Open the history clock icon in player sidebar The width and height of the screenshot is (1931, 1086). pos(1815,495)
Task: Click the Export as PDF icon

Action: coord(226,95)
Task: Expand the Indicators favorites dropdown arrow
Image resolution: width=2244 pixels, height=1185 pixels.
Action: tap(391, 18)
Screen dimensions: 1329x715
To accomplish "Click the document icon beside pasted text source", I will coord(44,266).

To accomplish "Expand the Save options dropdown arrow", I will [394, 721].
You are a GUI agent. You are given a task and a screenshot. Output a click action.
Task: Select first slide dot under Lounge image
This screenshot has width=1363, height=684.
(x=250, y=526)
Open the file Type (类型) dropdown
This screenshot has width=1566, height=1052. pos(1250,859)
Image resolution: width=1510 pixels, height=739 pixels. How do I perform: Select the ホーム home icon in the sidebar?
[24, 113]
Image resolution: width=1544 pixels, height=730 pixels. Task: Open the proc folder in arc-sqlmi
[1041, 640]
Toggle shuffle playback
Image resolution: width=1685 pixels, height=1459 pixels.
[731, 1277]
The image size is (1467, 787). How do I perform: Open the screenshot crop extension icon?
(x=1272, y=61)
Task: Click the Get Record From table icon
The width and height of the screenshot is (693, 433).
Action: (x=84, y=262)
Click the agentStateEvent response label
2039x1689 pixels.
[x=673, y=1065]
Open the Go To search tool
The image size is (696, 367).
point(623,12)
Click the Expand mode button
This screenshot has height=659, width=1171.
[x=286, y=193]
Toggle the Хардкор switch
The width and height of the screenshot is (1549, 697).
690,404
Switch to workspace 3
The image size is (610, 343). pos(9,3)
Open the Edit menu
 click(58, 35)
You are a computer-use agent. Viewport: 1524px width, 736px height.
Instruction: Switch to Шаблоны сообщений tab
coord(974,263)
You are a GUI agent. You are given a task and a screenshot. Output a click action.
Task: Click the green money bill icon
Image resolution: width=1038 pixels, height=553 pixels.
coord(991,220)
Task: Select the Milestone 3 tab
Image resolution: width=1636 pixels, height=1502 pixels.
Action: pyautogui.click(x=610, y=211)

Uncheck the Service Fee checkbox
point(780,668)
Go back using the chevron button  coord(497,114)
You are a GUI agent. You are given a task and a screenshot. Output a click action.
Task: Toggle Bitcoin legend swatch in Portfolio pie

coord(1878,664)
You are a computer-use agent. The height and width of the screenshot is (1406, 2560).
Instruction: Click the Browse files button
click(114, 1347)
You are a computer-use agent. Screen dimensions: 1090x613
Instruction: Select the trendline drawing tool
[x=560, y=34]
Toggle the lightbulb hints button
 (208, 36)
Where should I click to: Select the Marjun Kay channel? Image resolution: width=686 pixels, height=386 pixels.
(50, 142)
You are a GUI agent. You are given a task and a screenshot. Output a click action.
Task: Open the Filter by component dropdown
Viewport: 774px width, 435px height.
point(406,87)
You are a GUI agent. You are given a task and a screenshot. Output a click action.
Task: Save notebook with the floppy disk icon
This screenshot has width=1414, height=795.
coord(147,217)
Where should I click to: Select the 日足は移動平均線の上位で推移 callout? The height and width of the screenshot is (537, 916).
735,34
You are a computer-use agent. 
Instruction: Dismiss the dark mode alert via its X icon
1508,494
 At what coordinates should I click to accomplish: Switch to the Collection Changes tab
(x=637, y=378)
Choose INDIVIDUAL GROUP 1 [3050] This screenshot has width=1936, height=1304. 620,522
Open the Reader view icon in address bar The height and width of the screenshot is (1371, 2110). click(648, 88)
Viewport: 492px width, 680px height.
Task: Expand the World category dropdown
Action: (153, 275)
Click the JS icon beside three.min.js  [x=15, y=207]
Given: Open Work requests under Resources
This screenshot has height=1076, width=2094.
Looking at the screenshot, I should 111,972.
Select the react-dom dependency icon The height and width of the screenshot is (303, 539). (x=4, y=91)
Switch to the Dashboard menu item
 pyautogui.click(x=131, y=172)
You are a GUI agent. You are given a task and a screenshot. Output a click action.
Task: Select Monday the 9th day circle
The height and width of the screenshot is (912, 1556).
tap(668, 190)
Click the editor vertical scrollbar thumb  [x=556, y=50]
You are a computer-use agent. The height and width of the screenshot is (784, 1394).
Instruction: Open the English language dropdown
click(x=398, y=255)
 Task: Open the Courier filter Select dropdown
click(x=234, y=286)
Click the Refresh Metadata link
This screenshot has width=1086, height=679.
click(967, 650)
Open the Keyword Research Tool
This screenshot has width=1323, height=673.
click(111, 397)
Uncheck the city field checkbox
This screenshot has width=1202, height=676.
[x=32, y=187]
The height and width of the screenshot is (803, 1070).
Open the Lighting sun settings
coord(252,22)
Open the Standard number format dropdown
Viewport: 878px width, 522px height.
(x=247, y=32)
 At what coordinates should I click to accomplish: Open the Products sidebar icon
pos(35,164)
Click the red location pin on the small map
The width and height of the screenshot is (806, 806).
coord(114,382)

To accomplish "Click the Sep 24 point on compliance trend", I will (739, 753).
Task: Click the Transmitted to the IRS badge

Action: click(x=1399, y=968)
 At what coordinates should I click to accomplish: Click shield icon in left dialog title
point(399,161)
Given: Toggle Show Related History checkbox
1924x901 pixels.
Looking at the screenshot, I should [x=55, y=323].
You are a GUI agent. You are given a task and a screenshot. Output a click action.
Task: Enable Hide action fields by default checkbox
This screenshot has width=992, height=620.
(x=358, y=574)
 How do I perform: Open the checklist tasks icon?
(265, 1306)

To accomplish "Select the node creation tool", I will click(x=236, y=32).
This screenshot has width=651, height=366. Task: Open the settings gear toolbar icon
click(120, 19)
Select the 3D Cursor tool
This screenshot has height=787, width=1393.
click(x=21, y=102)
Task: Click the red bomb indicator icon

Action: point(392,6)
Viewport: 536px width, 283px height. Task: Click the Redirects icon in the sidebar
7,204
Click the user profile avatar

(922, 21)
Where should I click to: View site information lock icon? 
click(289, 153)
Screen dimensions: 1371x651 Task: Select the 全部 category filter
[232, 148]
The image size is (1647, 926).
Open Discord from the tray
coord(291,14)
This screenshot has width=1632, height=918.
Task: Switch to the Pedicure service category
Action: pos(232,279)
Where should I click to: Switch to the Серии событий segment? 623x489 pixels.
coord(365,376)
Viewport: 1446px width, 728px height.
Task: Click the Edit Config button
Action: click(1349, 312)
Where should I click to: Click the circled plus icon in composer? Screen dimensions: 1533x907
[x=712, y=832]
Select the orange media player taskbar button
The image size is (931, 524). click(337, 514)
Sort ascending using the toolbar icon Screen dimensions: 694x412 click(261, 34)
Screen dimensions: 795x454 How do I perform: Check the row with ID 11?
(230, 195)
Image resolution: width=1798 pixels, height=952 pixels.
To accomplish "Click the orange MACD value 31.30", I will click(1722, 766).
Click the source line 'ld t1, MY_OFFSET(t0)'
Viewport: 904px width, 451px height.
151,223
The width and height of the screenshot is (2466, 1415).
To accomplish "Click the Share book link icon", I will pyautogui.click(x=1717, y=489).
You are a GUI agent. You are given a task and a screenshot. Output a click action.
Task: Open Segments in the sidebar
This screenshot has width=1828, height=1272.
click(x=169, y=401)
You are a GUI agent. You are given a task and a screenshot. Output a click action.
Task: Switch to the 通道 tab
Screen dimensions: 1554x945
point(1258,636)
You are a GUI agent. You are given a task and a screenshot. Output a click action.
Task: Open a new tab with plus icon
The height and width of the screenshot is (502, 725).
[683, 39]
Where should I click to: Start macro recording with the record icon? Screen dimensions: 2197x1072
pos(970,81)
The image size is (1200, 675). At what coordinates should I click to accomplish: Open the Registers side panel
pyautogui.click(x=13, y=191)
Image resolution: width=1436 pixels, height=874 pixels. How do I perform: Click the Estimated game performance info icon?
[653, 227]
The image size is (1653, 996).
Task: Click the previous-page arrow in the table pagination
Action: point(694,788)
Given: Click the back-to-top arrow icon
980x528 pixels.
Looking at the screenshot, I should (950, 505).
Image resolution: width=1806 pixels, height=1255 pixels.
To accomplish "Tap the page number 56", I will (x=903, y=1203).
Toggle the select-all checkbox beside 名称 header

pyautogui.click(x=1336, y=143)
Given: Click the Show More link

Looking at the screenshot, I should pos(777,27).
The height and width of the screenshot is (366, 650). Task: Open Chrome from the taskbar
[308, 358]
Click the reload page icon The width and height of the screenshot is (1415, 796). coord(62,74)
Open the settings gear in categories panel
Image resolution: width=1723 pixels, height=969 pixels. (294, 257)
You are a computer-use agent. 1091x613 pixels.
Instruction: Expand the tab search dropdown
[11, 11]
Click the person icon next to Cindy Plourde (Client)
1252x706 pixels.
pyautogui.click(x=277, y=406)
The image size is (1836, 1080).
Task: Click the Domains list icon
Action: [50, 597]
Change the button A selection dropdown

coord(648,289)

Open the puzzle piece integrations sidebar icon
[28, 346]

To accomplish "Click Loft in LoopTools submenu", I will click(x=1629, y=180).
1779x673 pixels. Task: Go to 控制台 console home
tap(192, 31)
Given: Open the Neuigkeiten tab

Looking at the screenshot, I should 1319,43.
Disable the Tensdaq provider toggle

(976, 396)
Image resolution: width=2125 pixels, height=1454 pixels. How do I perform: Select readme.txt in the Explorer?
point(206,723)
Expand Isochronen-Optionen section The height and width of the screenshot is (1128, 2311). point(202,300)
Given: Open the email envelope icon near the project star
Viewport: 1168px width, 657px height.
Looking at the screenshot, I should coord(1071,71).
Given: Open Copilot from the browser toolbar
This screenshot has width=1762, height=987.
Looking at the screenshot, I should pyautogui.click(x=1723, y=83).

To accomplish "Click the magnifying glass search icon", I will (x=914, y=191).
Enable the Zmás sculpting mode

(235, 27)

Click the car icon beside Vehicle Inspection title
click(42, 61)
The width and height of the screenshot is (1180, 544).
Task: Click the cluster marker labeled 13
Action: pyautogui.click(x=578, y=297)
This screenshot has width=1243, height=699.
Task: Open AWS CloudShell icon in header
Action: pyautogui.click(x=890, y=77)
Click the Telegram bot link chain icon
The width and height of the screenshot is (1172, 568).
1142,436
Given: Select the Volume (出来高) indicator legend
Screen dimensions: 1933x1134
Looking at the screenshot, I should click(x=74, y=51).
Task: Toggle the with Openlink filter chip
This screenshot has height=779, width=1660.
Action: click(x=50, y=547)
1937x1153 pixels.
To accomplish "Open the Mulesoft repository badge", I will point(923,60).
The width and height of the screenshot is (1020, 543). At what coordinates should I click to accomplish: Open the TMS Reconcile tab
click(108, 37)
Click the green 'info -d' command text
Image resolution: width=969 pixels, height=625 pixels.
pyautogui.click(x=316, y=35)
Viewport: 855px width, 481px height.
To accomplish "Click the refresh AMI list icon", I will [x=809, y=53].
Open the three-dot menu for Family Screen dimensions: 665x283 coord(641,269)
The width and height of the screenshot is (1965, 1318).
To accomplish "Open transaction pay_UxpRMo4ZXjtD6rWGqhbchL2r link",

* **Your goal**: Using the entries above, repeat only the lines from the one containing "Viewport: 536px width, 283px" through the one containing "Image resolution: width=1798", end lines included.

* **Answer section**:
Viewport: 536px width, 283px height. Task: Click the Redirects icon in the sidebar
7,204
Click the user profile avatar

(922, 21)
Where should I click to: View site information lock icon? 
click(289, 153)
Screen dimensions: 1371x651 Task: Select the 全部 category filter
[232, 148]
The image size is (1647, 926).
Open Discord from the tray
coord(291,14)
This screenshot has width=1632, height=918.
Task: Switch to the Pedicure service category
Action: pos(232,279)
Where should I click to: Switch to the Серии событий segment? 623x489 pixels.
coord(365,376)
Viewport: 1446px width, 728px height.
Task: Click the Edit Config button
Action: click(1349, 312)
Where should I click to: Click the circled plus icon in composer? Screen dimensions: 1533x907
[x=712, y=832]
Select the orange media player taskbar button
The image size is (931, 524). click(337, 514)
Sort ascending using the toolbar icon Screen dimensions: 694x412 click(261, 34)
Screen dimensions: 795x454 How do I perform: Check the row with ID 11?
(230, 195)
Image resolution: width=1798 pixels, height=952 pixels.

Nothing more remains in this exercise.